= Red Richardson =

English stand-up comedian

Red Richardson is an English stand-up comedian, actor and podcaster.

==Early life==
Richardson was born in Camberwell, London and attended Lyndhurst Primary School. He then moved to Devon at the age of ten where he attended King Edward VI Community College.

Richardson has explained on stage that 'Red' is not a stage name but a consequence of his parents watching Clint Eastwood in For a Few Dollars More shortly after his birth.
==Career==
===Stand up===
Red performed his first stand up gig in 2014 and rapidly rose up the ranks of the UK comedy circuit. In 2015 he was a finalist in the prestigious So You Think You're Funny? competition. Richardson made his Edinburgh Fringe Festival one-man show debut in 2018 with the show Seeing Red, which he described as largely autobiographical and about growing up in a small “hippy town”.

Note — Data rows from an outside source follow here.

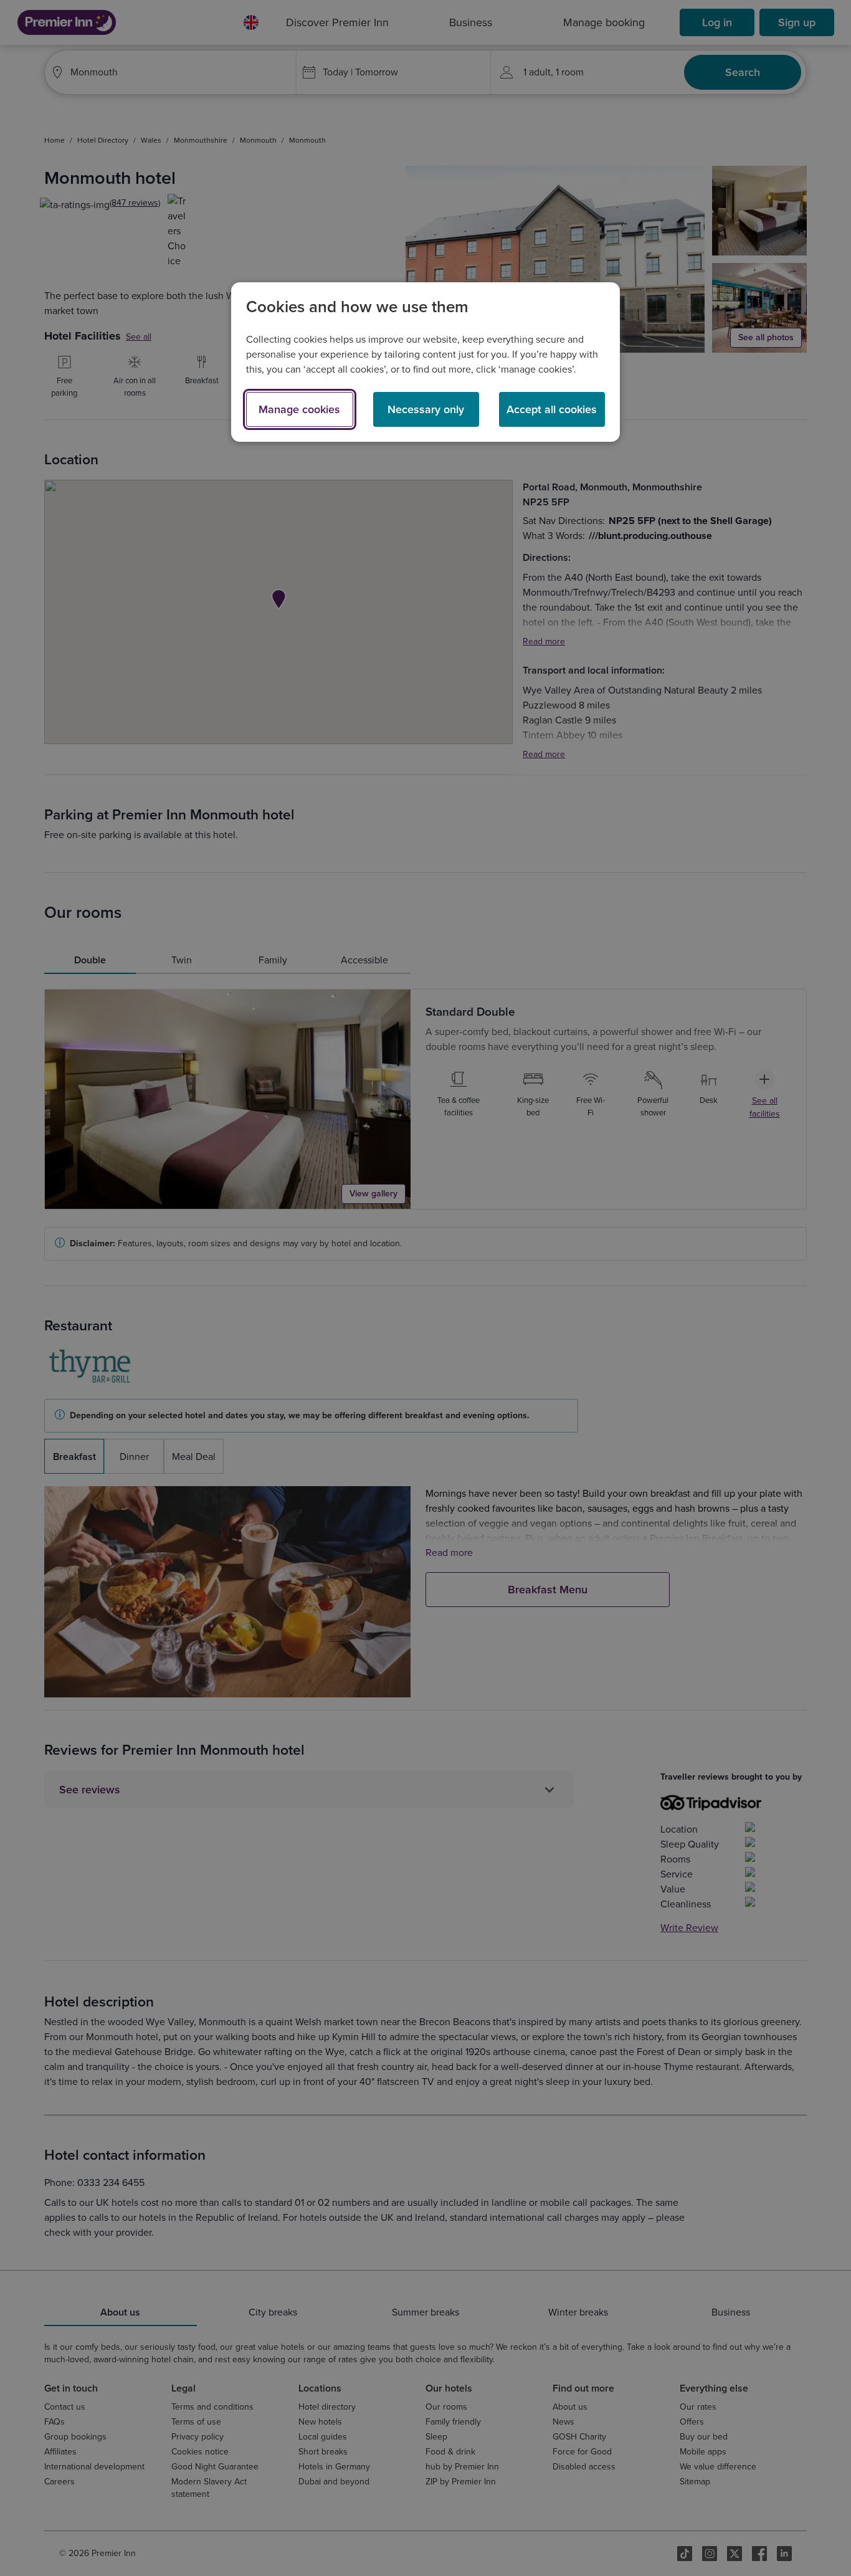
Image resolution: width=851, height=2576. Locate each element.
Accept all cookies (551, 409)
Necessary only (425, 409)
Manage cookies (299, 409)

Richardson returned to the Edinburgh Festival with his show Shots Fired in 2022. The show, in part, detailed his involvement in the 2017 Oxford Circus panic. In 2023 he started putting out his 'Stay Toxic' sketches on Instagram which in under a year gained 100 million views; by late 2025 the sketches had exceeded 200 million views. His Instagram success saw him perform a US tour in June 2024, and embark on his debut UK tour in September 2024. In December 2025, Richardson was named one of twenty stand-up comedians to watch in 2026 by the trade publication Deadline. In April 2026, he made his debut on the American talk show The Tonight Show Starring Jimmy Fallon, performing a stand-up set.

===Podcast===
In February 2021, Richardson launched comedy news podcast Laughable with Jayde Adams and Garrett Millerick. It was described by Sarah Keyworth in The Guardian as “great comedy minds telling bizarre tales, sprinkled with just the right amount of sweary bickering”. In December 2021, he started co-hosting comedy-history podcast The Year Is alongside Bobby Mair.

===Acting===
Richardson has said in interviews and on stage that as a child he auditioned for the role of Harry Potter, reaching far enough along in the process to be included in one-on-one auditions with Harry Potter and the Philosopher's Stone director Chris Columbus, with the role ultimately going to Daniel Radcliffe.

Richardson has appeared in advertising campaigns for Dr. Squatch grooming products and the 32Red online casino.

==Personal life==
Richardson is the son of director and screenwriter Peter Richardson. In his teenage years when he lived in Devon, Richardson's family's neighbours included comedian Rik Mayall, who was a family friend.

In 2021, Richardson married Rosie Mayall, Rik's daughter. They live in London, where she works as a manager at a Soho restaurant.